The Ukrainians

Diaspora

Zirka 038CD14

***

Full Price (53 mins)



Originally published in Songlines.

By now, the story of how 80s rock band The Wedding Present reworked some Ukrainian folk tunes for a BBC John Peel Session, and ended up with a minor chart hit on their hands is the stuff of legend. Much horilka has flowed since those heady days – Cossack culture is hip back home again, and their student fan-base has been usurped by upstarts Gogol Bordello – but the trusty Ukes show no sign of tiring. With their trademark soaring field harmonies above the chugging, old school rock n roll ethos, and traditional bandura lute and accordion dancing over distortion pedals, Diaspora is a return to form. Amongst their covers this time around, Brahms’s Hungarian Dances – it is basically Ukrainian according to the Ukes – and T Rex’s Children of the Revolution.
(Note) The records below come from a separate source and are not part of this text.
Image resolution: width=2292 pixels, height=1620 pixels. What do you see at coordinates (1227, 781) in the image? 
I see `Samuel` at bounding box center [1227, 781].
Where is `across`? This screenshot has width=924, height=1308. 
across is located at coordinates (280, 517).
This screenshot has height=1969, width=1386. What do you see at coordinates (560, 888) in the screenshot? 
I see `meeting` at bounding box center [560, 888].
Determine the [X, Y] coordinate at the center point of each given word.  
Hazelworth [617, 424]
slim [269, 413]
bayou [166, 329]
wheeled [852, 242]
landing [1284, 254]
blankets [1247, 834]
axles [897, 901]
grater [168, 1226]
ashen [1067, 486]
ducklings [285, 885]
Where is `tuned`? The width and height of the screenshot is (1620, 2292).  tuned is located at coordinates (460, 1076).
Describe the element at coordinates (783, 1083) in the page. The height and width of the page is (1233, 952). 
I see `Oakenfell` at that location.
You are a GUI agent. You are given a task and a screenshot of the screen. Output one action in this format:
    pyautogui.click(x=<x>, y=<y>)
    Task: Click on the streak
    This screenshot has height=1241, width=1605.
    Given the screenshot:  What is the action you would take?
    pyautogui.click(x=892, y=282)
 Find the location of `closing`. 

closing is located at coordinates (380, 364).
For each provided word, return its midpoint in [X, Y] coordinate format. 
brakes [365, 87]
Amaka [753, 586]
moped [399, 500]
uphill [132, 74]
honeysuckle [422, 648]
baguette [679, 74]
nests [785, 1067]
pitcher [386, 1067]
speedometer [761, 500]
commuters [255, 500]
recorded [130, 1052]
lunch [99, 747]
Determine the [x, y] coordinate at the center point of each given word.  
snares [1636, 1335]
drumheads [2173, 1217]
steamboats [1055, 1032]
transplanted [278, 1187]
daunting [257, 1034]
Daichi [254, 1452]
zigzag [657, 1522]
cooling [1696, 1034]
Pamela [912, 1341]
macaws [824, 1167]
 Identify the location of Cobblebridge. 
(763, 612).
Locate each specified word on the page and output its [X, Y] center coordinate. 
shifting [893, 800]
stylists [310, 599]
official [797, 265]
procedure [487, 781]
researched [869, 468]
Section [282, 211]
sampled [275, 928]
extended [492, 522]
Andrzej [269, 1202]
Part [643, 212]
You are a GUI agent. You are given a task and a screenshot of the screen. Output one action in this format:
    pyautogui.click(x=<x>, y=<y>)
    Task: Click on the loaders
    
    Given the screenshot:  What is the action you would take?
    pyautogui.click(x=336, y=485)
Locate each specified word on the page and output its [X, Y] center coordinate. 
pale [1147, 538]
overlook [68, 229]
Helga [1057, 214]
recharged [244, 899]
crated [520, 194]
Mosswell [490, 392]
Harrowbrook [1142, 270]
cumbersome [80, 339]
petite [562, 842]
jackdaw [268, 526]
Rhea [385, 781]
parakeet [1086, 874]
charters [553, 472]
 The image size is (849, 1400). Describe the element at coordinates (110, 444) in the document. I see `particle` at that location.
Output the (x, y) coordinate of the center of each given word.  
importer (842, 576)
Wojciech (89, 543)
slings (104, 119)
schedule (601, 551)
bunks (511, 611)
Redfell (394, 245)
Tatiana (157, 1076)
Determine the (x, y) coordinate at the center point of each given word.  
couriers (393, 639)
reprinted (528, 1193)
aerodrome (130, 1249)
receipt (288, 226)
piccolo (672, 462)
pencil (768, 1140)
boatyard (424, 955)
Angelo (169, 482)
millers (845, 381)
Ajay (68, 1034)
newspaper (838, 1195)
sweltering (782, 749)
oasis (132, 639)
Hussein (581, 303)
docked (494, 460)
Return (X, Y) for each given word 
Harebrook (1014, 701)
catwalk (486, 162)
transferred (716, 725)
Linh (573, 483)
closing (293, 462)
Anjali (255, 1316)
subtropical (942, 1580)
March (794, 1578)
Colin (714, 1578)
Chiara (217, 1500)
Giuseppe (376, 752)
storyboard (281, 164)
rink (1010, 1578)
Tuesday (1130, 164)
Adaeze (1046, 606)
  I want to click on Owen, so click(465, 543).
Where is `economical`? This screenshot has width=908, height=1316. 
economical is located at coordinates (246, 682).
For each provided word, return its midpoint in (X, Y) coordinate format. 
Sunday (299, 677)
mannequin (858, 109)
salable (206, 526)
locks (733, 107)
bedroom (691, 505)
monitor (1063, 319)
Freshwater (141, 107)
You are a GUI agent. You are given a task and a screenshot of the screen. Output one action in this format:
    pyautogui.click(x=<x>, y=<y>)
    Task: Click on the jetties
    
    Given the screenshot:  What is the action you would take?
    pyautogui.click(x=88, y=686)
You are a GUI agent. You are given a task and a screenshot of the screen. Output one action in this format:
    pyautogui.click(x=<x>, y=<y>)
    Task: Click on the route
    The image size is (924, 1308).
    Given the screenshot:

It’s all typically rousing stuff, particularly the supercharged Brahms reworking ‘Emigranty’ and the violin led thrashout ‘Marusya Bohuslavka’, where the heroic maiden Marusya rescues some Cossacks stuck in a 17th century epic poem. You’ll need a strong stomach for some of the lyrics – which can get a bit too strident and flag-waving for my taste – but if you can take the rose-tinted eulogies to the great nation with irony, Diaspora is an hour of classic Ukrainians material: fast, furious, and very vodka-friendly.